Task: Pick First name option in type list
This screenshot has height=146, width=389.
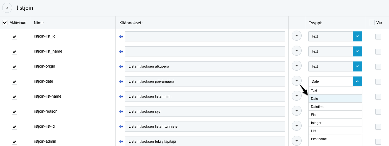Action: (x=335, y=139)
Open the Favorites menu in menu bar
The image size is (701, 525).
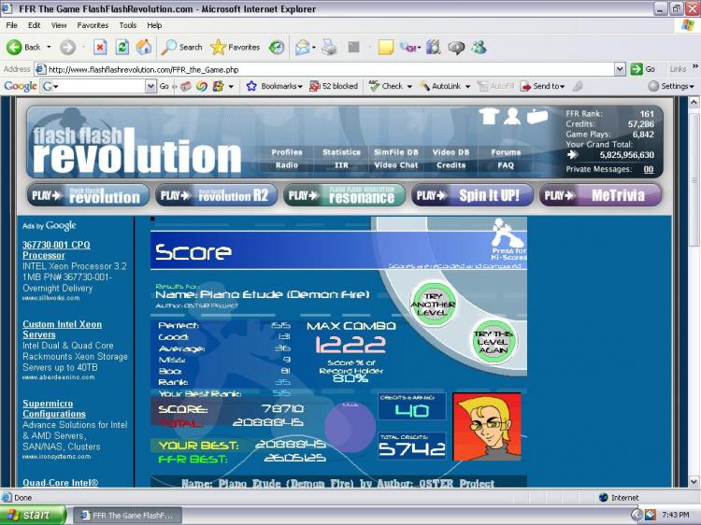[x=93, y=25]
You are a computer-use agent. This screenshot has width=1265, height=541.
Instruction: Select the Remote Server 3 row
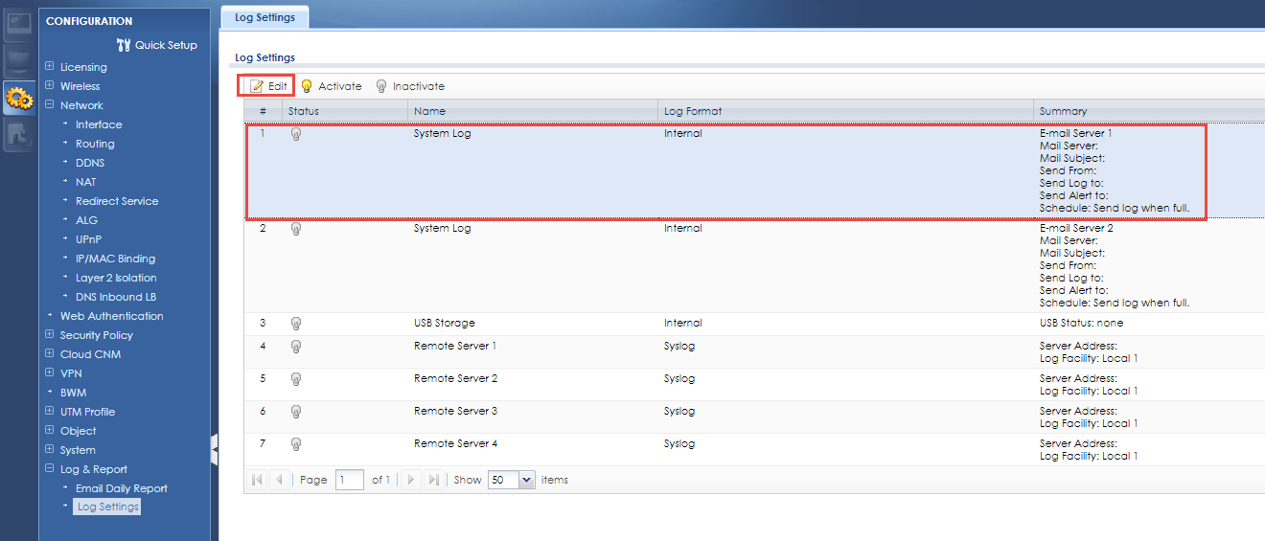(455, 412)
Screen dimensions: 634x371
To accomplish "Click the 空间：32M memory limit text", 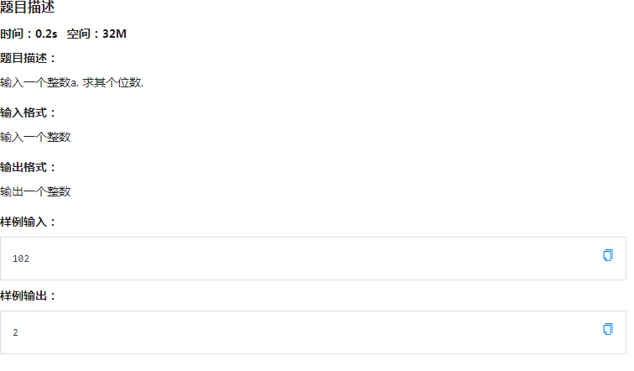I will click(x=96, y=34).
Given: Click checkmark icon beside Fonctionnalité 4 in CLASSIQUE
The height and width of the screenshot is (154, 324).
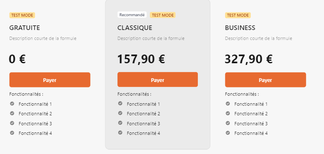Looking at the screenshot, I should click(120, 132).
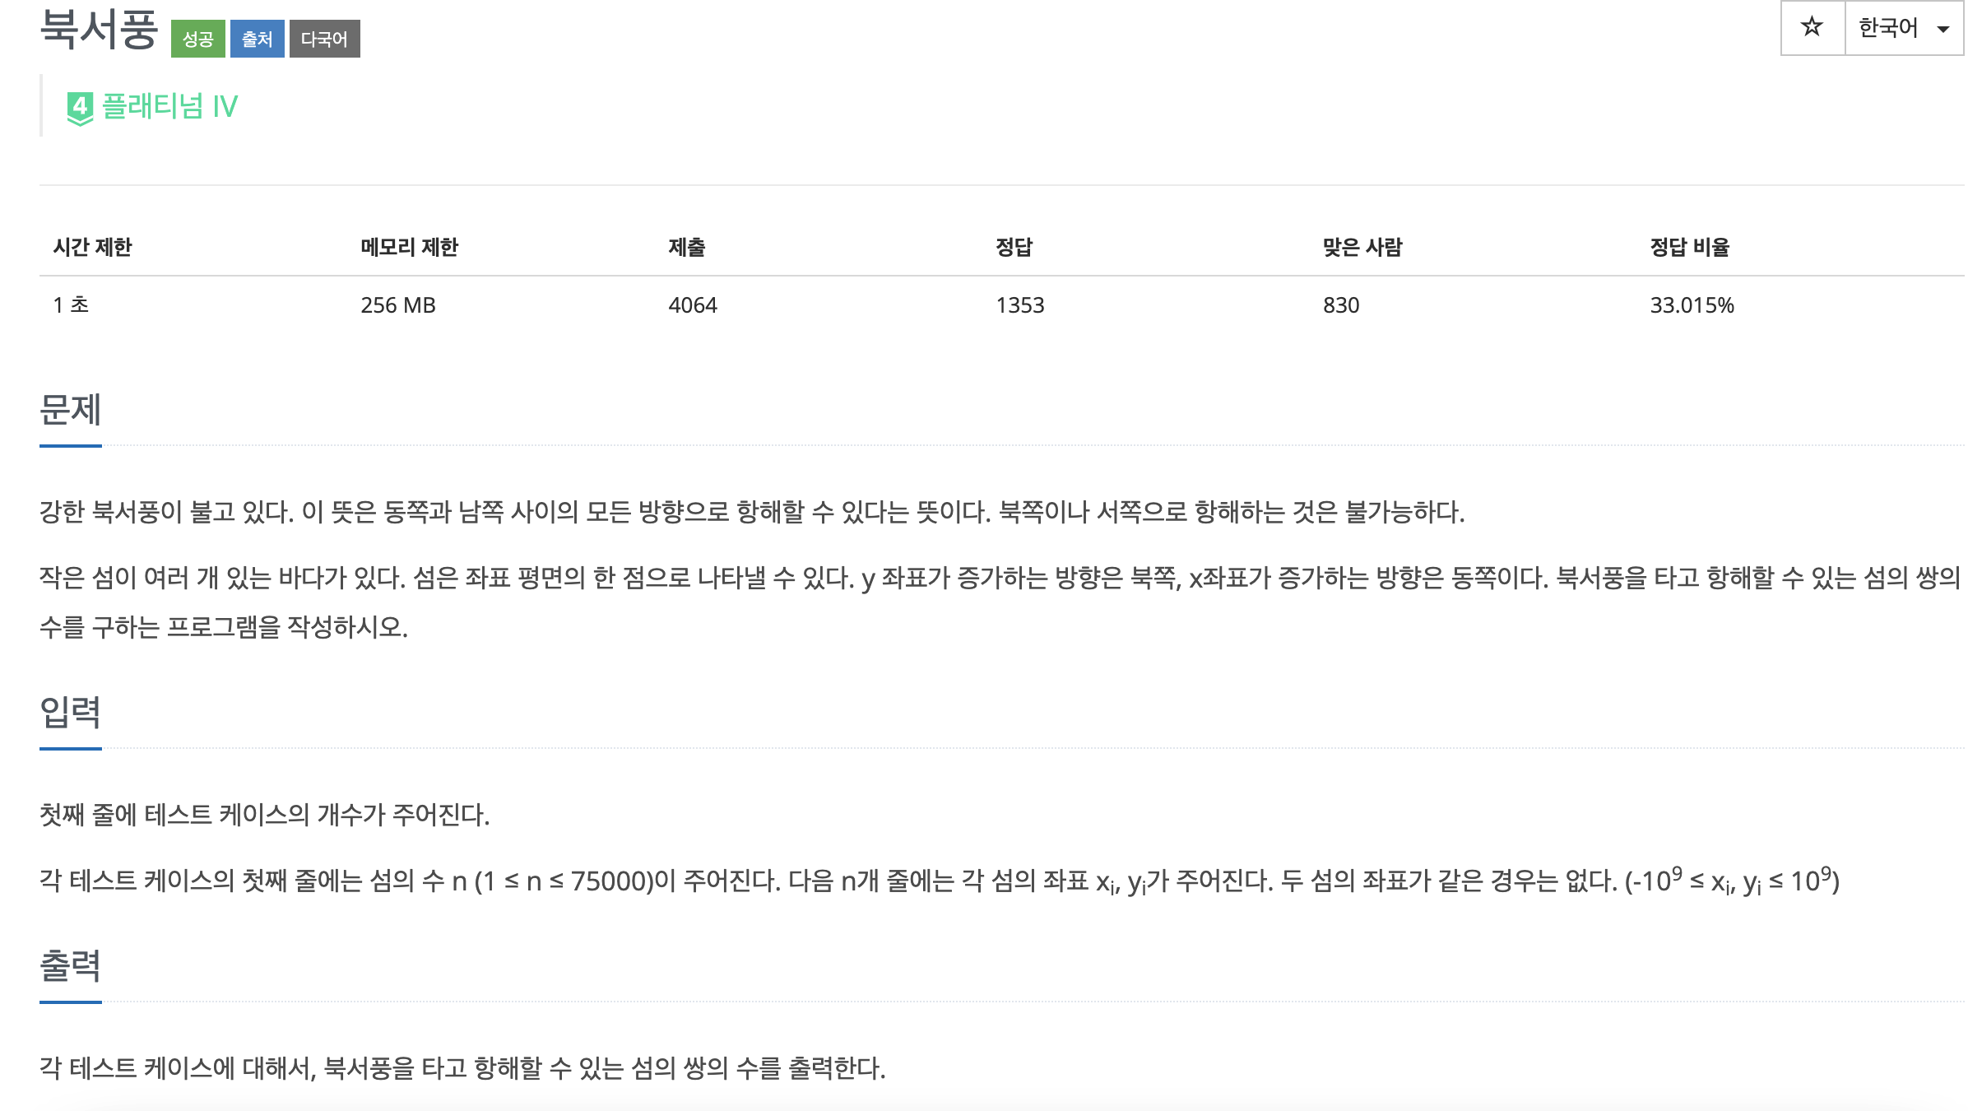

_What needs to be done_: Each line from the one holding "Given: Click checkmark" to the end of the records above must be copied exactly; the pictures must not be copied.

_Result of this exercise_:
Given: Click checkmark icon beside Fonctionnalité 4 in CLASSIQUE
The height and width of the screenshot is (154, 324).
Looking at the screenshot, I should click(120, 132).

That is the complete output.